_REQUIRED TASKS_.
- 1) List the usernames of everyone who posts a comment in the thread on error bars in ct-hyb, each name once.
- 2) Copy out word for word the lines of the records starting with the line that contains "Start the Actividades" and going on through the line that contains "will click(x=161, y=193).".

_TEXT PASSAGE_.
-*-

Git Product home page Git Product logo

Comments (22)

shinaoka avatar shinaoka commented on September 2, 2024

Hi, I did not implement estimate of error bars simply because I did not see a need at that point.
There is no available error information in current h5 output file.

How do you propagate the errors of average sign in a Jackknife resampling?

from ct-hyb.

dombrno avatar dombrno commented on September 2, 2024

The idea would be to mimick a series of shorter QMC runs by splitting the full set of points of the simulation from a single run into bunches. We would then invert the BSE and obtain the dynamic susceptibility in imaginary bosonic frequency, based on each of these bunches. For this, what we would need is G2(l,l', omega_n) at each measurement point of the QMC simulation, if that is dumped anywhere?
Said differently, we are trying to avoid having to run a number of independent runs by analyzing the data of the long run we already have. but probably these data are not dumped, I would imagine this would be several Go large.

from ct-hyb.

dombrno avatar dombrno commented on September 2, 2024

In the old times, in the very first version of Alps, there was a function "evaluate" which actually had to be called once the QMC was finished, and did the all the averaging etc. Based on this architecture, it would have been possible to do the procedure mentioned above. But I understand that the new architecture probably does not give access to this fine-grained detail, which is not necessary, since the averaging is done at the end of the QMC run before results are dumped.

from ct-hyb.

shinaoka avatar shinaoka commented on September 2, 2024

It may be possible with the accumulator or alea libraries in ALPSCore.
Markus Wallerberger may be the right person to answer this technical question.
Alex, Emanuel, could you assign him to this thread?

from ct-hyb.

shinaoka avatar shinaoka commented on September 2, 2024

Alex, Emanuel, any idea?

from ct-hyb.

egull avatar egull commented on September 2, 2024

Yes. We have the FullBinning observable in the old ALPS. That one will keep a number of bins from the simulation (typically 128, I think) and fill them with the values. They are then written into the HDF5 file. A BS equation calculation can then take the data from the bins and post process them.
A word of warning though: this will require 128 times the storage for the HDF5 file (and in memory), which is substantial for vertex functions.

-*-

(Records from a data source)
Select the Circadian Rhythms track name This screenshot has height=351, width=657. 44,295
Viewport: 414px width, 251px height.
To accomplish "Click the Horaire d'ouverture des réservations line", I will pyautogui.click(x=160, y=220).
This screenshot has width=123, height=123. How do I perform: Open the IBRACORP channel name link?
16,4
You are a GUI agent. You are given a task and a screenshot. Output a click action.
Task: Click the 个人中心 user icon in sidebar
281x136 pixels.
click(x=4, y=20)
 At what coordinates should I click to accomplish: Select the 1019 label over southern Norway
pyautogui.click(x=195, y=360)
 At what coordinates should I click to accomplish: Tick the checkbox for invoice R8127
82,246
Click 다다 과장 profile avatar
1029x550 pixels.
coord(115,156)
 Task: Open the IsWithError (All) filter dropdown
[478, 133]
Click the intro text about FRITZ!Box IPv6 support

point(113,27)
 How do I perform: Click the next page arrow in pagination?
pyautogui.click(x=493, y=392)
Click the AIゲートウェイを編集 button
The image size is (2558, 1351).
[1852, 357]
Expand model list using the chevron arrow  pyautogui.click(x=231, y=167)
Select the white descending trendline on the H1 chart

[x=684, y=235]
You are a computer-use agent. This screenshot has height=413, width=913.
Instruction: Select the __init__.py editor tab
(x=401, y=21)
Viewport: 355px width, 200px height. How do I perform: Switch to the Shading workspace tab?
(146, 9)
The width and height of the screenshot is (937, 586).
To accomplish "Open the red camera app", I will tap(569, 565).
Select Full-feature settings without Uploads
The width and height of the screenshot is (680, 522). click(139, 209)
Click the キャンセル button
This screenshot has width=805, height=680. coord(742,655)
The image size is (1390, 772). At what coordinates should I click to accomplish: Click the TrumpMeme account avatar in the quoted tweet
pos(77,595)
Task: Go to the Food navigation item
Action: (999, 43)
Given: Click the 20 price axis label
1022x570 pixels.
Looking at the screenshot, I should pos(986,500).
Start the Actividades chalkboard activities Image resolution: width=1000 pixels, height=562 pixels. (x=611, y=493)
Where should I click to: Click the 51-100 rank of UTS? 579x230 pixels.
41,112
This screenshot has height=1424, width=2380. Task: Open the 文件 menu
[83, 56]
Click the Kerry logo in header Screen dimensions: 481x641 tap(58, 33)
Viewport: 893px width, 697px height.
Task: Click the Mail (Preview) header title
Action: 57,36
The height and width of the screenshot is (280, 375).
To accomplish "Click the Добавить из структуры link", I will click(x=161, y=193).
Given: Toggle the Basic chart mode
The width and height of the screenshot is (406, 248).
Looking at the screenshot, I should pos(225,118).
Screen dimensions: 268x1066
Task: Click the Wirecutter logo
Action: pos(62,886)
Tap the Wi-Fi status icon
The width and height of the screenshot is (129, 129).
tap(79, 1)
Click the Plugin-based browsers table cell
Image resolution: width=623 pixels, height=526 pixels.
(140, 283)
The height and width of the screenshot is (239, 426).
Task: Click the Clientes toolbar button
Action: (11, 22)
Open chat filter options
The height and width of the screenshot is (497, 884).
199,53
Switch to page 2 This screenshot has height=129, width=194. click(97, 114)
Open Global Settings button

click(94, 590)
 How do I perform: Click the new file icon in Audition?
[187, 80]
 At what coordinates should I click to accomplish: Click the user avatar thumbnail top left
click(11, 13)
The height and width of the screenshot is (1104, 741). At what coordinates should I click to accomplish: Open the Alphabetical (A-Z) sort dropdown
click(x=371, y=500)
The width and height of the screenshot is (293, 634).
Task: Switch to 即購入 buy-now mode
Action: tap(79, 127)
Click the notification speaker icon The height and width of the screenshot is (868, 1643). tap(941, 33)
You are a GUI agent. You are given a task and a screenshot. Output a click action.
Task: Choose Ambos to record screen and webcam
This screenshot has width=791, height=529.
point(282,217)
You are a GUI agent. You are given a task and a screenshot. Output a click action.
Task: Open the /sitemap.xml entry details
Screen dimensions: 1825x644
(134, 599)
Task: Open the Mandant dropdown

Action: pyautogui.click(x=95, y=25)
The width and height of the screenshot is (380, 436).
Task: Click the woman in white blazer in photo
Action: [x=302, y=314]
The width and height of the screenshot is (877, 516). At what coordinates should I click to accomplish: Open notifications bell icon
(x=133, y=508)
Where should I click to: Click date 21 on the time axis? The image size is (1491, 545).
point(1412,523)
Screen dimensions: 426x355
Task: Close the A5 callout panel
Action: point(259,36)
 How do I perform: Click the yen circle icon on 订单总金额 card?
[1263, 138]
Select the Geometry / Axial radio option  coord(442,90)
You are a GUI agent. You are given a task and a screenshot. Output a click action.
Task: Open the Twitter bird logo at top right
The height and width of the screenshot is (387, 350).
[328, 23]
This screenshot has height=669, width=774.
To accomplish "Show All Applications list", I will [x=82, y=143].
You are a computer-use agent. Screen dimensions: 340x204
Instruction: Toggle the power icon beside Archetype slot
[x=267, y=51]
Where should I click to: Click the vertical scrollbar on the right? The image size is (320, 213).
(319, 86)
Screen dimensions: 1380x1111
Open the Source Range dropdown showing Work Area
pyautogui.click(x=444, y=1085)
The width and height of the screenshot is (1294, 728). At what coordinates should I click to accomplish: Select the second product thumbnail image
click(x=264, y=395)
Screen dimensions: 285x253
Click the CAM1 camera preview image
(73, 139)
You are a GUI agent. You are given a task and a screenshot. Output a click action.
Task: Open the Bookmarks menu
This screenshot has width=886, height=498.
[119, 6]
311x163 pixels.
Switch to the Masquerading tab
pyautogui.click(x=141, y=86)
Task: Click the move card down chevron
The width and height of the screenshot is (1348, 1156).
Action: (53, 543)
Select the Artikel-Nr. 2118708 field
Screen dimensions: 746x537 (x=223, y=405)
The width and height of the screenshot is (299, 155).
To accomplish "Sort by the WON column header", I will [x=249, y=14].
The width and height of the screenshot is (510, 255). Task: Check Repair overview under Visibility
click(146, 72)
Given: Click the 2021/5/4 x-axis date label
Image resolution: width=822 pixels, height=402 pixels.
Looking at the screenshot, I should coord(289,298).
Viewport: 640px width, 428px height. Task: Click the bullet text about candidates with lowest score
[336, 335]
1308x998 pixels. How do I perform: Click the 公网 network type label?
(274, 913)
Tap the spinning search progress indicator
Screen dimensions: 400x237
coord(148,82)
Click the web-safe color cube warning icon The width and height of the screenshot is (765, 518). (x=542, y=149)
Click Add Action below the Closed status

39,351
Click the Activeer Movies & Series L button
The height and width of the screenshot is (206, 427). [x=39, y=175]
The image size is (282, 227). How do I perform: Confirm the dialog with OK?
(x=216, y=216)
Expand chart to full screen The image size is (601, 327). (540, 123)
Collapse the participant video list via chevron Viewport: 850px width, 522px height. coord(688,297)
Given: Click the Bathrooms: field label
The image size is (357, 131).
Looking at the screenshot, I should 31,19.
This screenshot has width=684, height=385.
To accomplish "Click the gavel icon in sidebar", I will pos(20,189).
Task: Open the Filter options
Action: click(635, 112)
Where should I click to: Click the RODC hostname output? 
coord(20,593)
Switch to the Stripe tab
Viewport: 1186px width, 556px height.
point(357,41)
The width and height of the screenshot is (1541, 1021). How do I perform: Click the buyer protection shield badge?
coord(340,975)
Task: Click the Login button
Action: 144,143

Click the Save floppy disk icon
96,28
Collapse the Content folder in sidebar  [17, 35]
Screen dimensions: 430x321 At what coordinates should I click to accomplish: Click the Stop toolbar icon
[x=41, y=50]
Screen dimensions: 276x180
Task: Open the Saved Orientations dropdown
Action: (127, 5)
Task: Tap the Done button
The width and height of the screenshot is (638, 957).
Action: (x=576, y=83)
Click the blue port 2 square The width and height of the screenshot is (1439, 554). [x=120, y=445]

-*-

_EXERCISE SOLUTIONS_.
- 1) shinaoka, dombrno, egull

- 2)
Start the Actividades chalkboard activities Image resolution: width=1000 pixels, height=562 pixels. (x=611, y=493)
Where should I click to: Click the 51-100 rank of UTS? 579x230 pixels.
41,112
This screenshot has height=1424, width=2380. Task: Open the 文件 menu
[83, 56]
Click the Kerry logo in header Screen dimensions: 481x641 tap(58, 33)
Viewport: 893px width, 697px height.
Task: Click the Mail (Preview) header title
Action: 57,36
The height and width of the screenshot is (280, 375).
To accomplish "Click the Добавить из структуры link", I will click(x=161, y=193).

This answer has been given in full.